## YOUR ASSIGNMENT
For each line in the data below that has the word "name", copy that line.

**** RECORDS SUPPLIED ****

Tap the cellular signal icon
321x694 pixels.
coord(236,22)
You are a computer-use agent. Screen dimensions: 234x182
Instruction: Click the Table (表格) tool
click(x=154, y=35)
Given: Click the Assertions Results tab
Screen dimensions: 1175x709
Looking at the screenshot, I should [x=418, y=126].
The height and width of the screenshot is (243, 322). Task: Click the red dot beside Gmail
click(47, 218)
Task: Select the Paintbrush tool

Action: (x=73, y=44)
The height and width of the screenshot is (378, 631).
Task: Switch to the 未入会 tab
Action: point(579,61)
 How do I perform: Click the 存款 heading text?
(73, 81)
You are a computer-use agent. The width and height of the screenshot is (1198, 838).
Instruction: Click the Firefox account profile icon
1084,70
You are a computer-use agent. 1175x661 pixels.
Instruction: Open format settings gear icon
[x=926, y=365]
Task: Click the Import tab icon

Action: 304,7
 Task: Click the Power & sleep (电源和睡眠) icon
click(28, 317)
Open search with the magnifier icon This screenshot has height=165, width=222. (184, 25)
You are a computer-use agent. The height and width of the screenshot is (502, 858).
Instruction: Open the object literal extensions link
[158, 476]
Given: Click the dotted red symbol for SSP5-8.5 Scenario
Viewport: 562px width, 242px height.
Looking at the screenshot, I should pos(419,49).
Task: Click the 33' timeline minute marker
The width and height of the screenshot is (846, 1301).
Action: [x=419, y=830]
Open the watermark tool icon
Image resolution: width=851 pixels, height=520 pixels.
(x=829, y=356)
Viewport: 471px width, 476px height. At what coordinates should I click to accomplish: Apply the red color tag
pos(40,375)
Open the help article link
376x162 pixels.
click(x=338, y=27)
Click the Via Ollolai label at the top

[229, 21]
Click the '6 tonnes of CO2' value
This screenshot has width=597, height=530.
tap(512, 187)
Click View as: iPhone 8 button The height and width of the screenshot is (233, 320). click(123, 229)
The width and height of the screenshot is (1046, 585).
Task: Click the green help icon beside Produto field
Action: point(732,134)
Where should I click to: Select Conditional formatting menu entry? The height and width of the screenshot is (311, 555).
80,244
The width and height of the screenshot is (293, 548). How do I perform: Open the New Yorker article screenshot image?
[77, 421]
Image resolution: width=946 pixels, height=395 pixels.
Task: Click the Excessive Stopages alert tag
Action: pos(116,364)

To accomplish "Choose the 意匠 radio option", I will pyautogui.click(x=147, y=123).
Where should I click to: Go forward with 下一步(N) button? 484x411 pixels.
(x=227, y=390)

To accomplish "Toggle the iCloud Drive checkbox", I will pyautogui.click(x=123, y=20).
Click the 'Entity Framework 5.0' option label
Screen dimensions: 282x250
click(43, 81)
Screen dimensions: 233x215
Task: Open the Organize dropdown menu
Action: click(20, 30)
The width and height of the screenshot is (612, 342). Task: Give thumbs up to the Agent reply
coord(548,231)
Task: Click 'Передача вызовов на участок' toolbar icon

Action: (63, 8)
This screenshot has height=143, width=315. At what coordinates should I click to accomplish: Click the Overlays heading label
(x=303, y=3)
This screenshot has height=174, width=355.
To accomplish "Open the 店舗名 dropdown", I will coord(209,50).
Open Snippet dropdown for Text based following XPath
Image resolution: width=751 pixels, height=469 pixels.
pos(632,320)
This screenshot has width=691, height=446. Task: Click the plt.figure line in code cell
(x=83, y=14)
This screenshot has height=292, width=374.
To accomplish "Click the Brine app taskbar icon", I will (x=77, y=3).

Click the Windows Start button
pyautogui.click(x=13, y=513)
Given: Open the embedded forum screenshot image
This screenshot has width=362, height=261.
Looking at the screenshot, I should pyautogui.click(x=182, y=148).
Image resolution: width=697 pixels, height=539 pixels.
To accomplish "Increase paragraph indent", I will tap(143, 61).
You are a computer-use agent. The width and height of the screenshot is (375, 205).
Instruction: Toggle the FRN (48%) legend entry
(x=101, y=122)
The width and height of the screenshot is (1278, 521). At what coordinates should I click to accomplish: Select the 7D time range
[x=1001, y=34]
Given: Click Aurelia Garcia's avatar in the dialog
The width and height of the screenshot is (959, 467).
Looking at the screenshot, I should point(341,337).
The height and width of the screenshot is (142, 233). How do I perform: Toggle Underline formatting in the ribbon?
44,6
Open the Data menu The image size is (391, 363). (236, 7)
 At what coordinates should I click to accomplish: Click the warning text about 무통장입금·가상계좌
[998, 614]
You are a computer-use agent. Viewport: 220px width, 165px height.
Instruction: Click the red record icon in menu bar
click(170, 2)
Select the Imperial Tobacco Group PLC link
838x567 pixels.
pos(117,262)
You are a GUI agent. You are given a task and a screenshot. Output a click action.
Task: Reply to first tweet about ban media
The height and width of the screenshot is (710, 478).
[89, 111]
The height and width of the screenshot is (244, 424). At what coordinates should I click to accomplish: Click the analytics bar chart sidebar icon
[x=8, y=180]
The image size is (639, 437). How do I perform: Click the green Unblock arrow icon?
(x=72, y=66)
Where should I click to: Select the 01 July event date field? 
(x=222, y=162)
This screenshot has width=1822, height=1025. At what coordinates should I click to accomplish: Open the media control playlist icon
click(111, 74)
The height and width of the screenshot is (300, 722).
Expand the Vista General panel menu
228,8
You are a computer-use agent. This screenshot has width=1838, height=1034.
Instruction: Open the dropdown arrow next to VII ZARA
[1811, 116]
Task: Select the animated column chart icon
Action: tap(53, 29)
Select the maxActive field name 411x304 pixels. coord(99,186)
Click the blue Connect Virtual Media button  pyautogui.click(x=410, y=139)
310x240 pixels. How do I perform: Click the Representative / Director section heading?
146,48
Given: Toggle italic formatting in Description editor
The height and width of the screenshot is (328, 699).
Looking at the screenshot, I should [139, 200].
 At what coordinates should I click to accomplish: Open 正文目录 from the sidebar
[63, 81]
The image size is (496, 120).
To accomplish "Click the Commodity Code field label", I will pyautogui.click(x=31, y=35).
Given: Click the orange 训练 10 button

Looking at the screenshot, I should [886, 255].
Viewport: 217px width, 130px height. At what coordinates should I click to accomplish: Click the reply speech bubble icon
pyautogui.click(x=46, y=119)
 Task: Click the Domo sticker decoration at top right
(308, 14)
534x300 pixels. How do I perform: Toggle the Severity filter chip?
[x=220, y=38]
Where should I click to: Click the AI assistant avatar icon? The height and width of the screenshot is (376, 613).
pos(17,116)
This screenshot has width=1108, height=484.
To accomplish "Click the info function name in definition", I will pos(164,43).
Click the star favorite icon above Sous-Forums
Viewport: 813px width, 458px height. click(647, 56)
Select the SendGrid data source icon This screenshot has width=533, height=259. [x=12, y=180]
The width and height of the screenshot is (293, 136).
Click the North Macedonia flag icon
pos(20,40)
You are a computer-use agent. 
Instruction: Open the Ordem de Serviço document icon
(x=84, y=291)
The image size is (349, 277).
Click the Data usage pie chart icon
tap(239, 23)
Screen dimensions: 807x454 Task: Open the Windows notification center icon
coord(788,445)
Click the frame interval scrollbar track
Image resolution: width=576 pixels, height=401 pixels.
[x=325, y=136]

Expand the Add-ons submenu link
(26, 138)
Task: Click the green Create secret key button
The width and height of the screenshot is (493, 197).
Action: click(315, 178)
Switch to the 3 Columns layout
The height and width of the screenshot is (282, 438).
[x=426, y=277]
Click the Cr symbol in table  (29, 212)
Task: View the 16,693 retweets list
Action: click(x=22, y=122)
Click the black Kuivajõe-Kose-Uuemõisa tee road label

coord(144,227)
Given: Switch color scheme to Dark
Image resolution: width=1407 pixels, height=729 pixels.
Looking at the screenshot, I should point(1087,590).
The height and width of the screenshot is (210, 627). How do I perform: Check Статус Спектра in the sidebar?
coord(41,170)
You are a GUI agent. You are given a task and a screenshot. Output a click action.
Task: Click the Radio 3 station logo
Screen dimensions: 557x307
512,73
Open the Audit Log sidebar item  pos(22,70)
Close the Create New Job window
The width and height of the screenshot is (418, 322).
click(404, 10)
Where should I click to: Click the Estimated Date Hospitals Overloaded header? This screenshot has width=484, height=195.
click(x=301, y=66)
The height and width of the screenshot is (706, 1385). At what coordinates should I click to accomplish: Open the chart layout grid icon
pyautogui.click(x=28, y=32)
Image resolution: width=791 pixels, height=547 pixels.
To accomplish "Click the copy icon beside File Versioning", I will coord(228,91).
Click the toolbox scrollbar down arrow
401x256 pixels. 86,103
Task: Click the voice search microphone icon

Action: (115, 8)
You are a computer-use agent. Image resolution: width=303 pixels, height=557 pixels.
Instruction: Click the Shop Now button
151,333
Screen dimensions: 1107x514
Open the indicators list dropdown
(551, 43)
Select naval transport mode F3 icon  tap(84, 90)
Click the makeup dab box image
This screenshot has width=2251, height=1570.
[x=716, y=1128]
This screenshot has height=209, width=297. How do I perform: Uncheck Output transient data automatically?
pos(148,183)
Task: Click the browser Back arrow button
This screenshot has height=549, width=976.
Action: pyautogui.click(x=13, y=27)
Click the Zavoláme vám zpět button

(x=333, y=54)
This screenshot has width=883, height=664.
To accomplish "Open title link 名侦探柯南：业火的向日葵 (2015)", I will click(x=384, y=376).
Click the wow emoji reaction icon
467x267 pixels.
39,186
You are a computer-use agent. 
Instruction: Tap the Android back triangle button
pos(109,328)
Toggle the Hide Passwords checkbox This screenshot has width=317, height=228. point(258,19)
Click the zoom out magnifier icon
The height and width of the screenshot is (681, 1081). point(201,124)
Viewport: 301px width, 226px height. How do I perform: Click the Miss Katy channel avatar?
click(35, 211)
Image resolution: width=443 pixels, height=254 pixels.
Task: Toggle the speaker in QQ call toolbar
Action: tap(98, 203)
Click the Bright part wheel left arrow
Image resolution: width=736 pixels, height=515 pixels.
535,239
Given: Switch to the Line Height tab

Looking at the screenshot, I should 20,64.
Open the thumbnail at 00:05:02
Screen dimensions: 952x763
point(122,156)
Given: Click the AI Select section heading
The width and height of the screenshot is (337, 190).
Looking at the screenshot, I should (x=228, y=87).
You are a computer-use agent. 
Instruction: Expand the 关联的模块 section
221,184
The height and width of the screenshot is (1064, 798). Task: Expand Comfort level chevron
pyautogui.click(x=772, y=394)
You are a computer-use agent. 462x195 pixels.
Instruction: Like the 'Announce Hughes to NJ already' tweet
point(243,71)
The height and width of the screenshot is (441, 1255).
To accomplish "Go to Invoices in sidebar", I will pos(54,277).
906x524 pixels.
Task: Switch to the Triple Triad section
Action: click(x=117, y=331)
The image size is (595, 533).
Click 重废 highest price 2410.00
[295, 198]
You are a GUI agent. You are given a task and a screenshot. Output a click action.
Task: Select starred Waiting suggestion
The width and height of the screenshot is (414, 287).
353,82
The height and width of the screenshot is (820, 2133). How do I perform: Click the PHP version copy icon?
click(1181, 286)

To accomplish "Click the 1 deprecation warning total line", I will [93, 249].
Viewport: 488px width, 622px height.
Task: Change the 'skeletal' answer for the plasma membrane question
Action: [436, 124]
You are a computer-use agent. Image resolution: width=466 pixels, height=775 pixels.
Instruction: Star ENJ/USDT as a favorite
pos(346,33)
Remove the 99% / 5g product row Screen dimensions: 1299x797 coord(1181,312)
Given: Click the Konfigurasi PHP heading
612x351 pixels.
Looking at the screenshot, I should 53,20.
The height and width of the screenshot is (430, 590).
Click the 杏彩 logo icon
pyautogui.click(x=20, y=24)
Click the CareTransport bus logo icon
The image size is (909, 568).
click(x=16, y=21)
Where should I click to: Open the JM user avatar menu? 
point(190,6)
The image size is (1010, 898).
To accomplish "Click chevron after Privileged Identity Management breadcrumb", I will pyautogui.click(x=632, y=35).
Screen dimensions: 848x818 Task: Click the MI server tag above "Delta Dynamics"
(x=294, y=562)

****

## EXERCISE SOLUTION
Select the maxActive field name 411x304 pixels. coord(99,186)
To accomplish "Click the info function name in definition", I will pos(164,43).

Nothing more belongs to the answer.